Urgent considerations
See Differentials for more details
Any disease process that affects the central nervous system may present with memory loss and cognitive changes. In some cases these symptoms may be a harbinger of life-threatening disease and, therefore, should be treated promptly to avoid death or permanent disabilities.
Acute memory loss
Stroke
Consider ischaemic or haemorrhagic stroke in cases of acute memory loss (occurring over minutes to hours). An acute stroke should be ruled out by a detailed history and physical examination, as well as appropriate imaging. Special attention should be paid to the posterior circulation, which supplies most of the limbic structures, including the hippocampus. Furthermore, bilateral thalamic strokes can also cause acute memory loss or other cognitive dysfunction.[25][26] Symptoms of limb and/or facial weakness, paraesthesia, numbness, and speech difficulty may occur in anterior circulation stroke. Visual loss or double vision, dizziness, vertigo, and nausea can occur in posterior circulation strokes.
In most cases, an urgent computed tomography (CT) head without contrast is appropriate and readily accessible. This can detect acute intracranial haemorrhage and large infarcts, and permits the clinician to assess the patient’s suitability for thrombolysis.[27][28] If the patient has had stroke symptoms for fewer than 6 hours, non-contrast CT is often performed first. If the patient has had stroke symptoms for longer than 6 hours, magnetic resonance imaging (MRI) is recommended as the initial investigation. MRI can be performed without contrast for patients with renal failure or contrast allergy.[29]
Seizures
Emergency management involves securing the airway and terminating the seizure. Assess the patient using an ‘ABCDE’ approach to airway, breathing, circulation, disability, and exposure. If the airway is clear, most patients breathe effectively during a seizure. Administer supplemental oxygen. Check blood glucose in all patients with a suspected seizure. Hypo- and hyperglycaemia may cause seizures and should be corrected if present.[30]
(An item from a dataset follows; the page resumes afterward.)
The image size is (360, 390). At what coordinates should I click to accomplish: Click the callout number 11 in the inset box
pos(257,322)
Electroencephalogram is essential to rule out sub-clinical seizures when seizures are suggested by the clinical presentation. In such cases, patients might have other symptoms in addition to memory loss, such as staring spells, sudden halting of speech, or subtle facial, lip, or eye twitching. For more acute declines in mental status without other explanation, non-convulsive status epilepticus should be considered, in which there are no motor manifestations of seizures.[31] Initiate immediate treatment with anticonvulsants if the diagnosis is confirmed.
Subacute memory loss
For subacute memory loss (i.e., over days to weeks), the possibility of infections, toxic-metabolic disorders, mass lesions, and inflammatory processes should be considered.
Infections
Herpes simplex virus (HSV) can cause isolated memory loss through an infectious limbic encephalitis. Once HSV encephalopathy is suspected, treatment with intravenous aciclovir should be initiated immediately.
Inflammation
Limbic encephalitis might be caused by an autoimmune process as well, such as antibody-mediated limbic encephalitis often secondary to paraneoplastic or non-paraneoplastic antibodies. If paraneoplastic in origin, the underlying cancer should be treated. Limbic encephalitis, whether paraneoplastic or non-paraneoplastic, is typically treated with corticosteroids, plasmapheresis, and/or intravenous immunoglobulin (IVIG).
Hashimoto's encephalopathy generally responds well to high-dose corticosteroids or immunosuppressants. IVIG or plasmapheresis might also be used.[32][33][34][35][36][37]
Wernicke-Korsakoff's syndrome
Wernicke-Korsakoff's syndrome results from thiamine deficiency and may present in patients at risk for nutritional deficiencies (or metabolic disorders). The diagnosis should be considered in any patient with at least two of the following:[23]
nutritional deficiency
altered mental state or memory impairment
oculomotor abnormalities (e.g., nystagmus, ophthalmoplegia)
cerebellar dysfunction (e.g., gait disturbance, ataxia).
Urgent treatment is essential to minimise memory loss. Treatment is intravenous thiamine. The administration of glucose can worsen the disease process and, therefore, thiamine should always be administered simultaneously in emergency situations. Memory loss (encoding deficits) might be permanent or improve to a limited extent.[38]